VIRGINIA BEACH — On any given day, motorists driving up and down Princess Anne Road can see people in orange jumpsuits mowing and picking up trash.
That’s a just a portion of what the Inmate Workforce Program participants are doing.
The city’s correctional center started the Inmate Workforce Program in 1990, a program designed for low-risk inmates to be able to contribute to the community while serving out their sentence, said Rocky Holcomb, chief deputy of the Virginia Beach Sheriff’s Office.
The program has about 35-45 participants a month, depending on the season and the waiting list is long, said Kathy Hieatt, spokeswoman for the sheriff’s office.
Why they do it
Inmates who participate in the program are eager to do so because of the benefits they get from volunteering.
Inmates who volunteer for the program receive additional food, visitation (two visits per week instead of one), TV privileges and can earn time off their sentence (between 3-4.5 days/month).
They also waive the $3/day they are allowed to charge inmates for their room and board under state code, Hieatt said.
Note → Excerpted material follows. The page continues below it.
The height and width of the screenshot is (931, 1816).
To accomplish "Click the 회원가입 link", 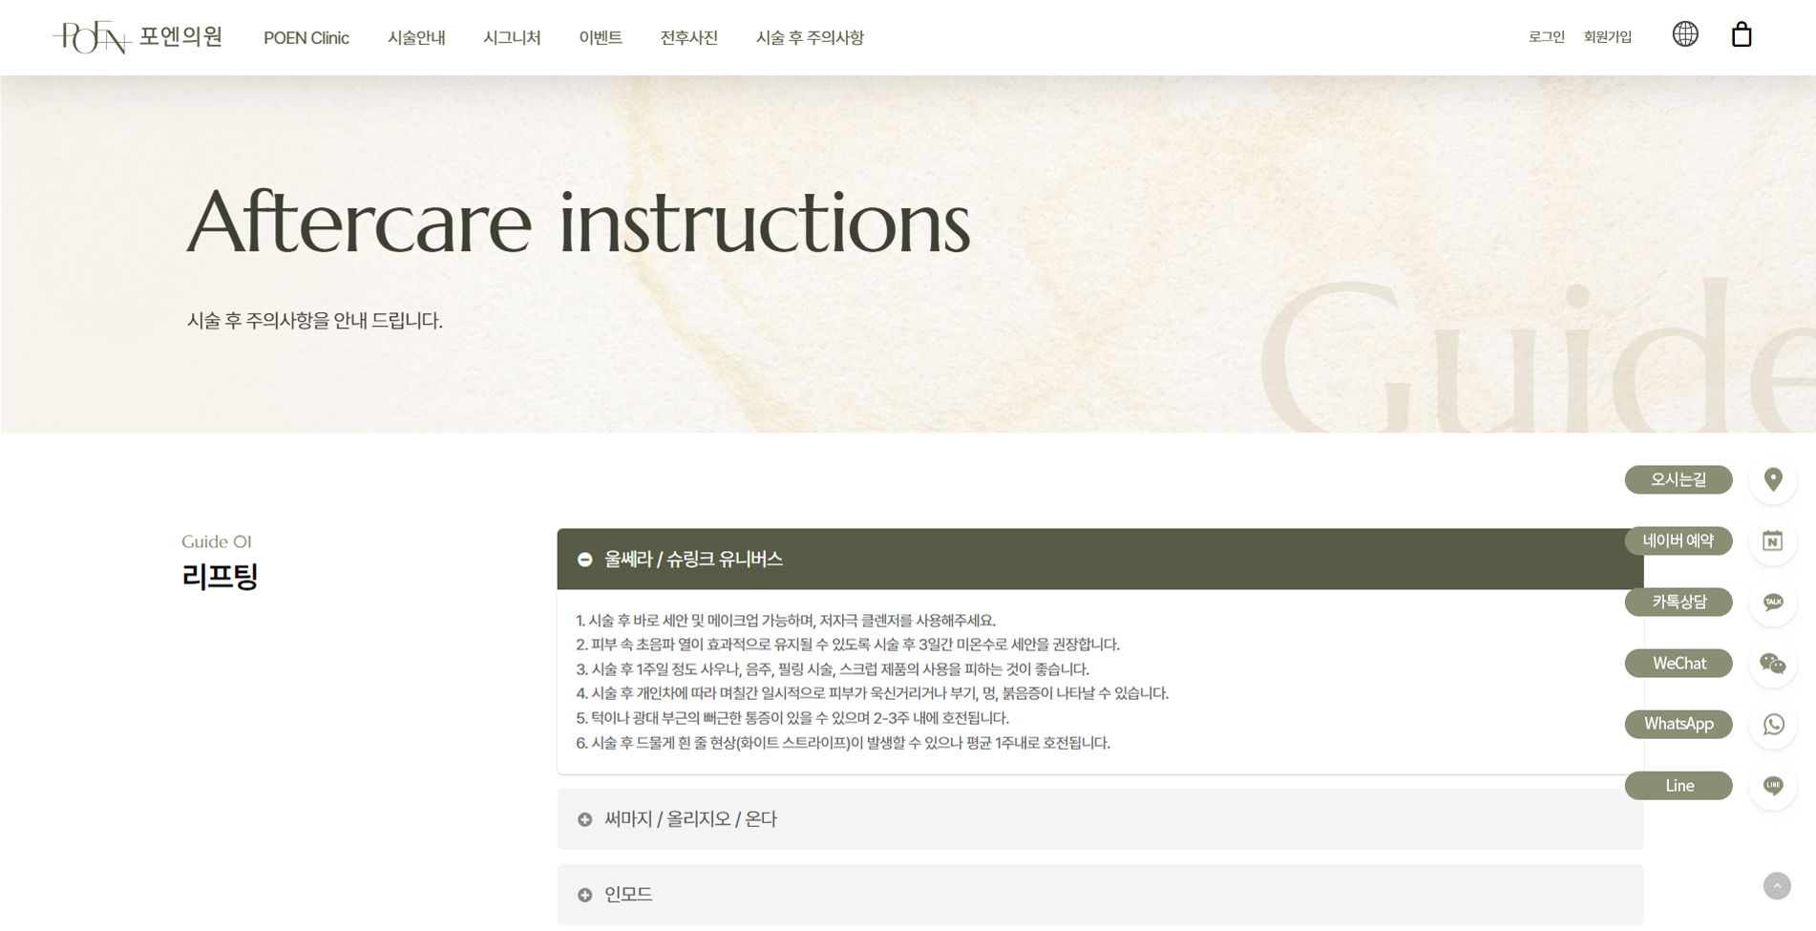I will pos(1607,37).
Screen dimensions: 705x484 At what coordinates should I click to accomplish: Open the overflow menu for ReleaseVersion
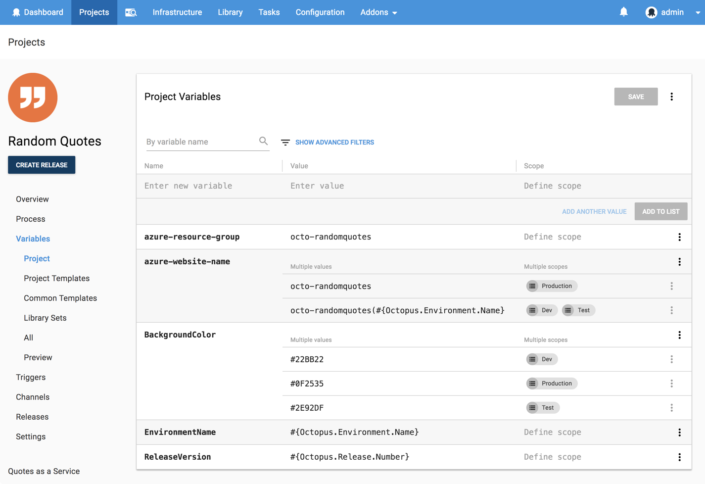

“I wish they had more things like it [the program] in the prison,” said Jason Coker, an inmate who has participated with the program since July 2018. “We are treated more like people than inmates.”
Gabriel Cochrane, who has participated in the program for about five and half months, echoed Coker’s sentiments.
“It’s something to do and I like to work,” he said.
They both said they enjoy the fact they get to go outside regularly, putting in active working time rather than sitting in a cell-block inside all day.
“These guys come to us with a lot of skills,” said Sgt. Frank Davis, workforce peer support counselor. “These guys provide a valuable service to us. We need them and we’re glad they’re here.”
Looking to expand
Holcomb would like to see the program expand beyond what it is today.
Currently it has eight contracts with the city for roadside, resort and Municipal Center landscaping, meter easement clearing, janitorial services, pump house and water station painting, event cleanup and other work, according to the sheriff’s office.
This year, the program generated $776,101, which was applied to the city’s obligated share of Correctional Center expenses, according to a report from the sheriff’s office.
The Inmate Workforce volunteered 52,562 hours at a taxpayer savings of $865,720.
By having the contract with the inmate program, the city saves money that would have had to go to a private contractor, Hieatt pointed out.
“The program gives them a chance to feel more human, to give back to the community and to get out of the cell-block,” Davis said.
In order for the program to grow, the sheriff’s office will have to gather more contracts with the city, Holcomb said.
He said he also wants to decrease the stigma associated with the inmates doing work for the community seeing as they’ll be back in the community shortly after their sentence is served.
“These inmates are getting the satisfaction of doing a hard day’s work,” he said, adding he’d like to see the program keep growing to continue providing opportunities for inmates.